TASK STATEMENT: Produce a verbatim transcription of the entries, with all pictures omitted.

++++ GIVEN INFORMATION ++++

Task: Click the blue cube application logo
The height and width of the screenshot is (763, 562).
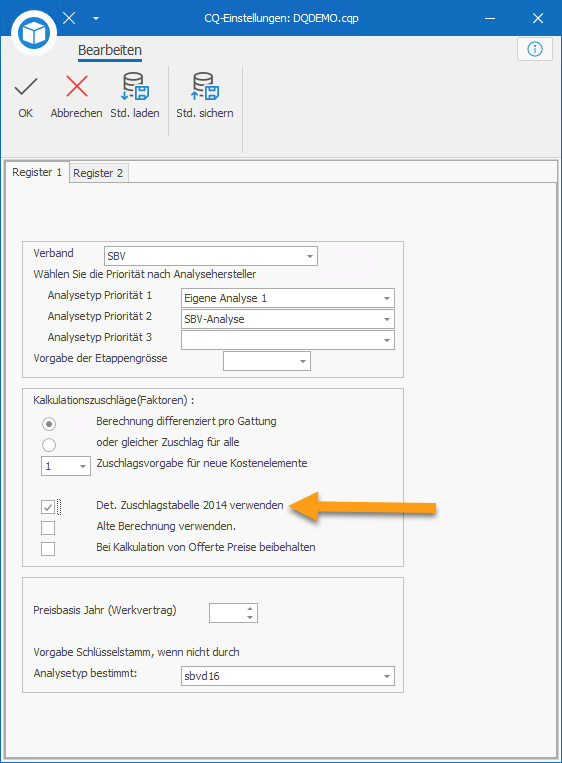Action: pyautogui.click(x=34, y=33)
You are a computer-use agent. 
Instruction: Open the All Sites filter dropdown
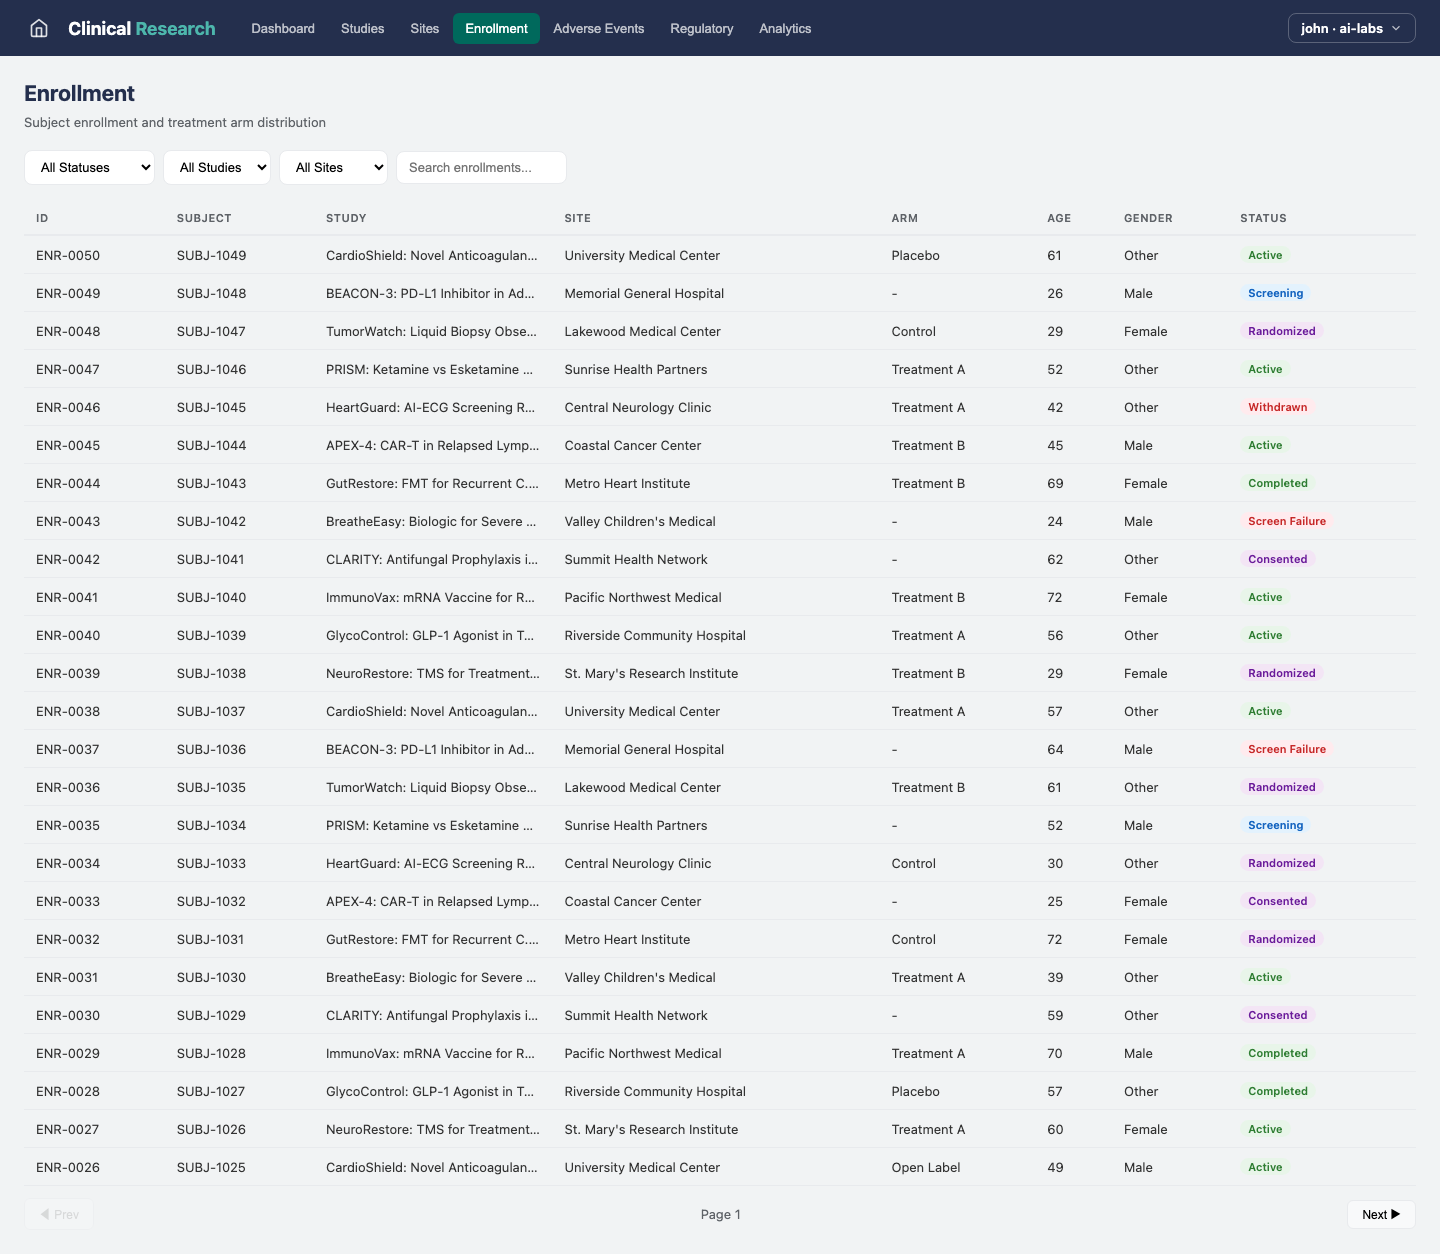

++++

RESULT FOR THIS TASK:
Task: Click the blue cube application logo
The height and width of the screenshot is (763, 562).
Action: pyautogui.click(x=34, y=33)
You are a computer-use agent. 
Instruction: Open the All Sites filter dropdown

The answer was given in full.